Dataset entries
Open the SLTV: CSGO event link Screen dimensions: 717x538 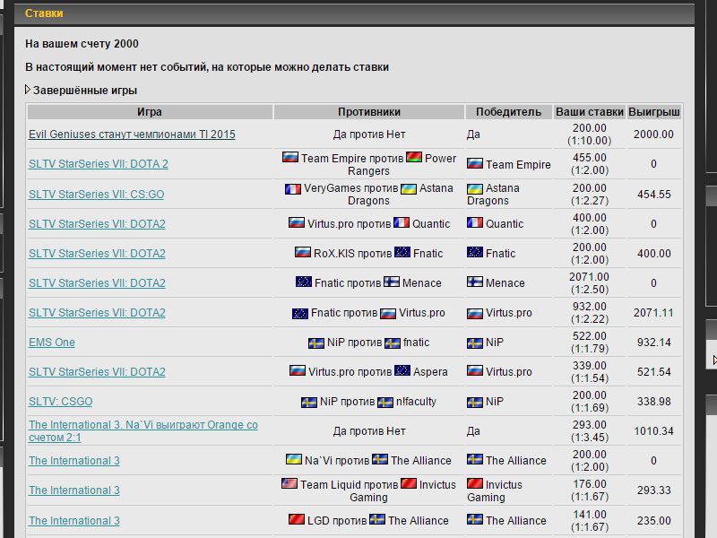pyautogui.click(x=60, y=401)
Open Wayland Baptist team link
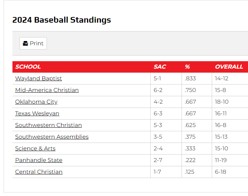The image size is (248, 196). 38,79
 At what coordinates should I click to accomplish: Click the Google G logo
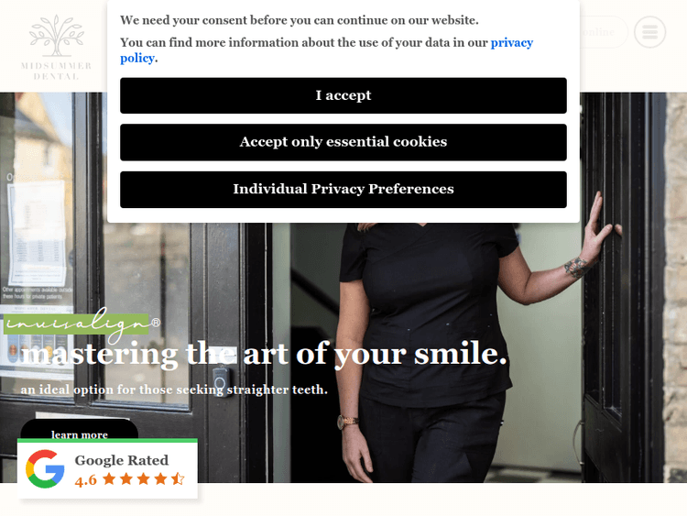coord(45,468)
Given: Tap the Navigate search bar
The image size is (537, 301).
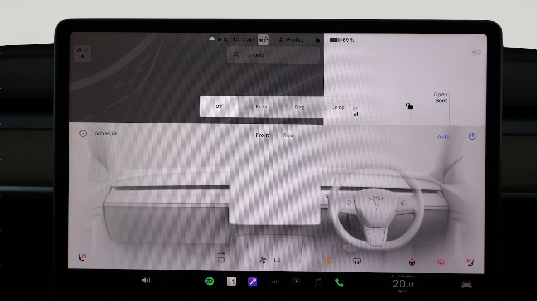Looking at the screenshot, I should point(273,55).
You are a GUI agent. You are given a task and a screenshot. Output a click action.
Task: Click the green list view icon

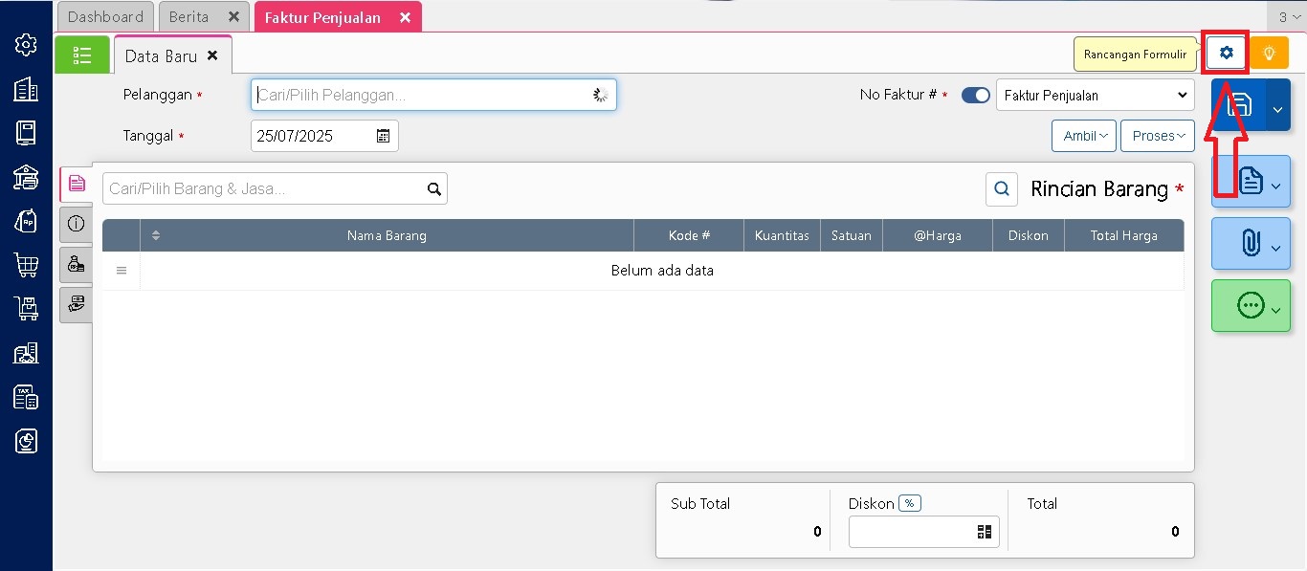pos(82,55)
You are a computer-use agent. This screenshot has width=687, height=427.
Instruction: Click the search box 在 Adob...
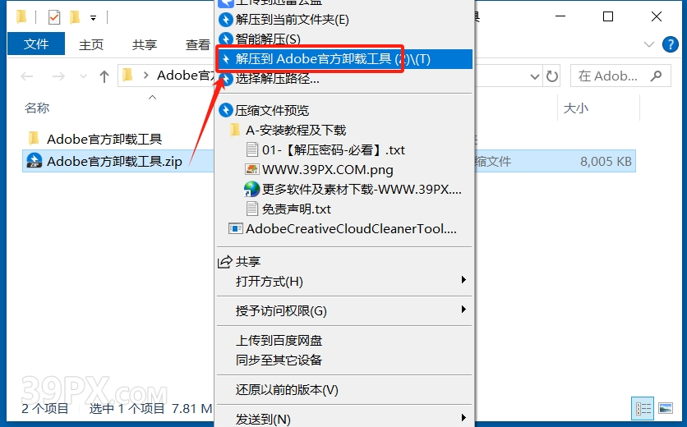tap(620, 76)
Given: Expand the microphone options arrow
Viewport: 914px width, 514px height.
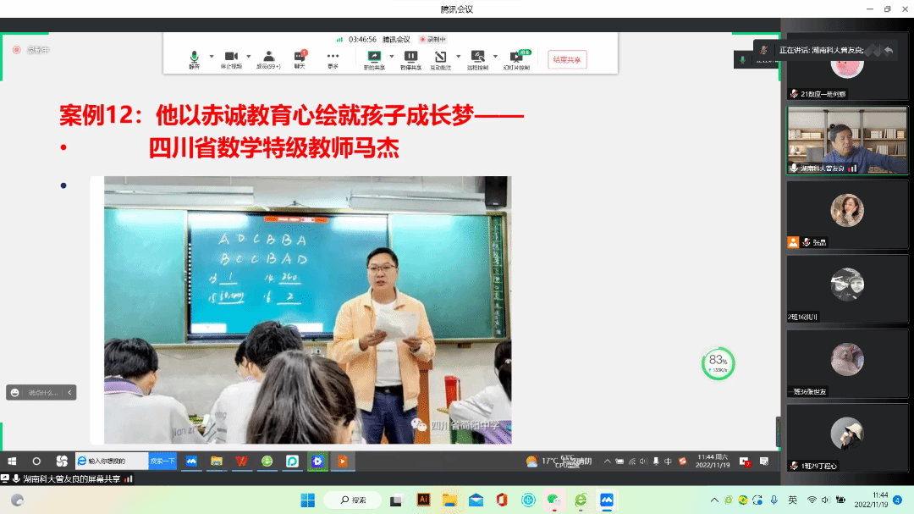Looking at the screenshot, I should [x=212, y=57].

Aim of the task: Print again, word for word, every line from the line with "Given: Expand the microphone options arrow" to the final line of the records, inclusive; skip the pictures.

Result:
Given: Expand the microphone options arrow
Viewport: 914px width, 514px height.
Looking at the screenshot, I should [x=212, y=57].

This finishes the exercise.